Why is that we do not have a global example or a local example of a trader becoming a billionaire?
Fundamentally if you see, in the stock market who makes money? All the entrepreneurs made the maximum money. Look at Bill Gates. Look at Mark Zuckerberg or look at Amazon’s Jeff Bezos or Walmart. Even Mukesh Ambani or Tatas or Birlas; the entrepreneurs made the maximum money in the stock market. Why? There is only one exception in this list and that is Warren Buffett who started with nothing and in one lifetime has made half a trillion dollars in Berkshire Hathaway. But that is more of an exception in the rule. So it is very difficult to imitate him. You can learn from him but his journey to be repeated is like a 10 sigma event. So you are not going to find many Buffets in any part of the world.

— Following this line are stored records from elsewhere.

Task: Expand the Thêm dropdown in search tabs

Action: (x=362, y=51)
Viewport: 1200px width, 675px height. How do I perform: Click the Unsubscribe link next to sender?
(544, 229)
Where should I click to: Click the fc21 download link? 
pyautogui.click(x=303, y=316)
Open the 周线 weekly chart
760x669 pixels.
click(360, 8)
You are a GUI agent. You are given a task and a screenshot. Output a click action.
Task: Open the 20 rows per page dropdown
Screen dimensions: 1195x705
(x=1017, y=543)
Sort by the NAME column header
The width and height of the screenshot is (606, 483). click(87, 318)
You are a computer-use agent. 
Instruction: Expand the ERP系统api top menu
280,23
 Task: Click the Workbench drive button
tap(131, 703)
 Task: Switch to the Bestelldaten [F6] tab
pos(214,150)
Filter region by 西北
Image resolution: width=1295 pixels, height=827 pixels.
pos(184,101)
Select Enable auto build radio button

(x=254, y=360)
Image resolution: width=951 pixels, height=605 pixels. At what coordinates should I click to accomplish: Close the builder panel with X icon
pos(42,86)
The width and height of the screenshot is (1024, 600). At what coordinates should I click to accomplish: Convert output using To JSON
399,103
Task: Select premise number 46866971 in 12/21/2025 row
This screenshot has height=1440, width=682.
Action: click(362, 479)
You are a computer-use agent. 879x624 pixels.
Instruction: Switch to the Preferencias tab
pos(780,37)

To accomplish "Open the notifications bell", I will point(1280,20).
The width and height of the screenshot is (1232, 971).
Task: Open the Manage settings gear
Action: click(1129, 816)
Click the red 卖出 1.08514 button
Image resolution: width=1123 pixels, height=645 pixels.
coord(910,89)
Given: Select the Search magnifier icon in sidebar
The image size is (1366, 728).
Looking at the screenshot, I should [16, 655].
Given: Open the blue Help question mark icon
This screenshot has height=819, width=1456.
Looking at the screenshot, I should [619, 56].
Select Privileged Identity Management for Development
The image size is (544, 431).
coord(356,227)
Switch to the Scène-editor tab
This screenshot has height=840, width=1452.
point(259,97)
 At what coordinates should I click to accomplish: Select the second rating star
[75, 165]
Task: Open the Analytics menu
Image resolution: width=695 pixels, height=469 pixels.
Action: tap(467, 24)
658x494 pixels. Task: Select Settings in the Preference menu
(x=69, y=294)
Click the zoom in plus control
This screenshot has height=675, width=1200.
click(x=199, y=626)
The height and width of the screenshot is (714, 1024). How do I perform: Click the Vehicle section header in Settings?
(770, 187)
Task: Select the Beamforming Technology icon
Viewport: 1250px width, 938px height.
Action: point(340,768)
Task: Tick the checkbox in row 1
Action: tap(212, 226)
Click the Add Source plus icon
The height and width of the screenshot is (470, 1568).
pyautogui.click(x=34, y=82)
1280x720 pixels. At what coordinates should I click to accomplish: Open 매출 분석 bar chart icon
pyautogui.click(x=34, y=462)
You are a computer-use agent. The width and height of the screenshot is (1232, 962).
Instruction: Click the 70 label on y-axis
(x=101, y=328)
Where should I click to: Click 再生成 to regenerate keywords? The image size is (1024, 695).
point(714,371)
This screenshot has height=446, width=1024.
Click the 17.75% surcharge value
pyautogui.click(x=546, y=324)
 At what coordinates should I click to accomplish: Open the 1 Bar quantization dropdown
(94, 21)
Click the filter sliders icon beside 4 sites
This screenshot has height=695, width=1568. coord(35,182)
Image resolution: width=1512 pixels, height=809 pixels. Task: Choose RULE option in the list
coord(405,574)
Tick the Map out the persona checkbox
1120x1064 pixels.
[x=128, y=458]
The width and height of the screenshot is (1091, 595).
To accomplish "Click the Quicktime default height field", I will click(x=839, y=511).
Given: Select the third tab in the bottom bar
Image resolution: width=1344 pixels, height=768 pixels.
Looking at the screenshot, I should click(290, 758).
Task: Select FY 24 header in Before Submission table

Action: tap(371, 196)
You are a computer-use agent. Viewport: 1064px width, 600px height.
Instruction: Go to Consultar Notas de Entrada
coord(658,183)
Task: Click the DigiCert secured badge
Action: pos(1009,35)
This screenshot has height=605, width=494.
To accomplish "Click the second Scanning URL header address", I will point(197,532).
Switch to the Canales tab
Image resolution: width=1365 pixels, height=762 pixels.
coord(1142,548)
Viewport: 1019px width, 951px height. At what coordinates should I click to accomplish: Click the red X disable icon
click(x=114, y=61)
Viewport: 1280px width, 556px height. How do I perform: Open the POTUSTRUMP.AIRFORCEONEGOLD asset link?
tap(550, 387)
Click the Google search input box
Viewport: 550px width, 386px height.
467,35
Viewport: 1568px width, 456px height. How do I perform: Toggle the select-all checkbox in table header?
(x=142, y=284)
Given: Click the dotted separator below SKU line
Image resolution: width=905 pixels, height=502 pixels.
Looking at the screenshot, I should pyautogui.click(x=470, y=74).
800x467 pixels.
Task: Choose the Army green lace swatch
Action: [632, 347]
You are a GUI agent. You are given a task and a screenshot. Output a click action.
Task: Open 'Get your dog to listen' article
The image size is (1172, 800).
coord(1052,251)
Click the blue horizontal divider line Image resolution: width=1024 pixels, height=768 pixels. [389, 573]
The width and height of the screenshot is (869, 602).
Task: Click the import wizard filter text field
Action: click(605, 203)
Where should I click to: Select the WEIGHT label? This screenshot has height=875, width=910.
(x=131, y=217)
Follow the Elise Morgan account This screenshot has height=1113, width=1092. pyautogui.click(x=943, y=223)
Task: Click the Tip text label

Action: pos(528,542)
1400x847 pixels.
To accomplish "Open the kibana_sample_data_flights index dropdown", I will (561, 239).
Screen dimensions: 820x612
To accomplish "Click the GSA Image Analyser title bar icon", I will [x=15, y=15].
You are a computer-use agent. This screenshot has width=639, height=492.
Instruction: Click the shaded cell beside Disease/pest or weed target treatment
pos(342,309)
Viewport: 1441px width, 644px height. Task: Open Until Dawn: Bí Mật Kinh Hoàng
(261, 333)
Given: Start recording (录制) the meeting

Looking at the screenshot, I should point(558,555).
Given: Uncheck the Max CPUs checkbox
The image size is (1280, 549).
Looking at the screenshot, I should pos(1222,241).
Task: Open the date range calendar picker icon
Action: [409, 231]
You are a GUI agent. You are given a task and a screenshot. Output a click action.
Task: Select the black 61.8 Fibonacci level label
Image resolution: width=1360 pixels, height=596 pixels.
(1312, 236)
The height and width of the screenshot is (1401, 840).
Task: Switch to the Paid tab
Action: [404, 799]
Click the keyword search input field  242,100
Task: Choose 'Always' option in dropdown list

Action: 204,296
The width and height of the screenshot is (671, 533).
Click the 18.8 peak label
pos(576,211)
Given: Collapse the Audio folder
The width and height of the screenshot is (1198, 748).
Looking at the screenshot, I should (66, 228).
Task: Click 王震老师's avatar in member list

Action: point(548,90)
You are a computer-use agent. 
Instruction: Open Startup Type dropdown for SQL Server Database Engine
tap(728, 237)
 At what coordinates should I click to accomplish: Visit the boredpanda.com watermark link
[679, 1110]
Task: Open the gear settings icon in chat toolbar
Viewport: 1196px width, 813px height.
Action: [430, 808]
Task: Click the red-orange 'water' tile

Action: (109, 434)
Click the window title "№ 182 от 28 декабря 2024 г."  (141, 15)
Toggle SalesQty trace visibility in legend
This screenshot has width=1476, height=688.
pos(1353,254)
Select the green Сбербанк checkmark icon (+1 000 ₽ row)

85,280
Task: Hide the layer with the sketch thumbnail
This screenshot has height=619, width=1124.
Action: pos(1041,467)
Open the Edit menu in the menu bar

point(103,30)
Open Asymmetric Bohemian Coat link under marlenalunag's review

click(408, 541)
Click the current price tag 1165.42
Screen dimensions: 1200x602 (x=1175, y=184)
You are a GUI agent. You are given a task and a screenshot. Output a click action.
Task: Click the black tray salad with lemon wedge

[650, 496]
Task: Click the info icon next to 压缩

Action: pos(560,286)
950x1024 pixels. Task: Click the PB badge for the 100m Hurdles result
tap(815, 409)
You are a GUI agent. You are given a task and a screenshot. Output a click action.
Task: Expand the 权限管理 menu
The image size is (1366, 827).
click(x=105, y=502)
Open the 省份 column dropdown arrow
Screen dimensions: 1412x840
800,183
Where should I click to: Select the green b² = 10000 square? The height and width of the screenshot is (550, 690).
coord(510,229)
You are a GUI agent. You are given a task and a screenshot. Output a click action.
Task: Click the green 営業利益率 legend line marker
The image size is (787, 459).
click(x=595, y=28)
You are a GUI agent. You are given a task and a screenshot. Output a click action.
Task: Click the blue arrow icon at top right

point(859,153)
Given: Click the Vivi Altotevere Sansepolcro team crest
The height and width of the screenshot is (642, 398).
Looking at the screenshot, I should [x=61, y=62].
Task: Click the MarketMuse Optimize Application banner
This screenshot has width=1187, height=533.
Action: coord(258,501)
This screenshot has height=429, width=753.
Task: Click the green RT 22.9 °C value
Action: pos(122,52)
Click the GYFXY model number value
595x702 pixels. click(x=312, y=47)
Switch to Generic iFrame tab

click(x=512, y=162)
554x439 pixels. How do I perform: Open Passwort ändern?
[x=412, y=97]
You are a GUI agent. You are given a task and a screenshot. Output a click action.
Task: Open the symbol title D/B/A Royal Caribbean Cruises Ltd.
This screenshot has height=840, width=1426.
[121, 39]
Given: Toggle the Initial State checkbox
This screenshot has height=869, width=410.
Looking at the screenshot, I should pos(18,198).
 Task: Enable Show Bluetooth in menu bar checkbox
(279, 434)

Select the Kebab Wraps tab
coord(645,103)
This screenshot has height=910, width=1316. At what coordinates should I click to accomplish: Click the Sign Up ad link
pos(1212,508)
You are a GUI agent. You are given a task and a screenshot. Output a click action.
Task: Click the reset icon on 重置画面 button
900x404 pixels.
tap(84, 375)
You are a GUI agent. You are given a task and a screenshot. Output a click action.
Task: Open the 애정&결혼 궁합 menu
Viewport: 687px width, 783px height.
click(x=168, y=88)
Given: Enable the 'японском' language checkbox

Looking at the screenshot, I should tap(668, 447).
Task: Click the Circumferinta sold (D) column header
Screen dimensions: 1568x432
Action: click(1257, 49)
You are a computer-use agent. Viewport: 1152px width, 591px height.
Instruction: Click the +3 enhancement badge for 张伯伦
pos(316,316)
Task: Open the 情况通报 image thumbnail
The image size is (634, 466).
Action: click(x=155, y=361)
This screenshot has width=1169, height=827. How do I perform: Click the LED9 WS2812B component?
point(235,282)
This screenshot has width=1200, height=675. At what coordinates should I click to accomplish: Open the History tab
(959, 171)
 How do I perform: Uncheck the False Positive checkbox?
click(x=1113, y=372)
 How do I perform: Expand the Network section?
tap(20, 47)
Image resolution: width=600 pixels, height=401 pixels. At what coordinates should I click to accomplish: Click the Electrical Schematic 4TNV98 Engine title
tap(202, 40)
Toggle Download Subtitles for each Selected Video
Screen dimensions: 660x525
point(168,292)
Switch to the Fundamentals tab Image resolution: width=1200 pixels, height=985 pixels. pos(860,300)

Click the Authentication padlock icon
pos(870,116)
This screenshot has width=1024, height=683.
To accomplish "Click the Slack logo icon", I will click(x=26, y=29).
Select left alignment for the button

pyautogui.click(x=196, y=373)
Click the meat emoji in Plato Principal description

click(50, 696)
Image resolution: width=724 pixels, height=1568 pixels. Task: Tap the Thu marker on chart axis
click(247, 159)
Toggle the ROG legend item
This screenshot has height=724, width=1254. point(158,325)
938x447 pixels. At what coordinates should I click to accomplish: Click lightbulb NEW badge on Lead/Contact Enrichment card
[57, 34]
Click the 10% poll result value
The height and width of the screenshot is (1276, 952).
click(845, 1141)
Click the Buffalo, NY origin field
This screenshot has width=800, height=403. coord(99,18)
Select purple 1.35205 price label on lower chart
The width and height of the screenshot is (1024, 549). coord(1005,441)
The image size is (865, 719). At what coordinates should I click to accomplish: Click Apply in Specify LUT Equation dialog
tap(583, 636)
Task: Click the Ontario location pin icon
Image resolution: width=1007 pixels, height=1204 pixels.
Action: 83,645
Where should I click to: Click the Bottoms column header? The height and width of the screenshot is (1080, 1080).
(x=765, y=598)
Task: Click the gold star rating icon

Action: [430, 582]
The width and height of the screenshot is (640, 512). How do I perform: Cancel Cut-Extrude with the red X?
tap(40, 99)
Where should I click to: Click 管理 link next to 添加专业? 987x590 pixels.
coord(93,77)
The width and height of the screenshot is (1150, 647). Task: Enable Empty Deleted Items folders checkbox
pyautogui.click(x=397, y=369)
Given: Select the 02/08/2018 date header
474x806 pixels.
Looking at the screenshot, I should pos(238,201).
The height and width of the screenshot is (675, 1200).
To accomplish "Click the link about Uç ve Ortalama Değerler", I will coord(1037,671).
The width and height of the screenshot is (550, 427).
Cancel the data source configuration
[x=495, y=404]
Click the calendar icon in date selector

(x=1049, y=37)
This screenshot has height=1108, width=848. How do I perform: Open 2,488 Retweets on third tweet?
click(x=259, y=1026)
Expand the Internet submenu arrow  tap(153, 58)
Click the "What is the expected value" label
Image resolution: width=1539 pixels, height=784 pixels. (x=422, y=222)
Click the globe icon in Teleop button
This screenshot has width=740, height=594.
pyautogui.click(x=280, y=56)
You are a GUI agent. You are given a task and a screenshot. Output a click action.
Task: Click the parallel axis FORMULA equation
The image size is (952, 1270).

What happens is there are multiple probabilities; like you sow the seed at one end and then every year there is a challenge in that particular outcome and every outcome has to be positive. So it is like a toss of a coin; 50 times you toss and every time you have to become the winner and that last guy is the compounded win in that particular game. So there are millions of businesses which are born and 99.9% businesses die out or they remain very small in the process.
Anywhere in the world only the few successful ones become Microsoft or if there is one Microsoft, there must be millions of other start-ups in the same field which nobody knows about. So we only talk about the ones who are successful. We read the story about them. We read their biographies. They become the world’s richest guy but nobody talks about the million guys who did not make it. So what does it take to make money? It is a compounding machine; year after year where exactly do you keep making money and do not break down. So that happens in successful businesses. A great business run by great management over a period of time keeps compounding the money and we as an outsider sometimes understand that machine; that this machine has a chance to become great and then we buy one or two per cent at a reasonable price. We can never get at the promoter’s price and then what happens is the promoter is stuck with the company for the next 30 years. We are not committed to staying for 30 years.
In one year, two years, one quarter, four years or five years, we make money sometimes and we lose money sometimes and we get off the track. And then the entrepreneur goes down all the way 70-80%, 90% and comes back. Like Amazon has seen a price correction of 70% three times but Bezos has not sold. Millions of guys have sold out. So the guys who sold out are not making money but Bezos stayed with his 50-60% holding and he is a trillionaire now. So this is the mathematics of difficulty of making money in the stock market and also the pleasure of making money in the stock market.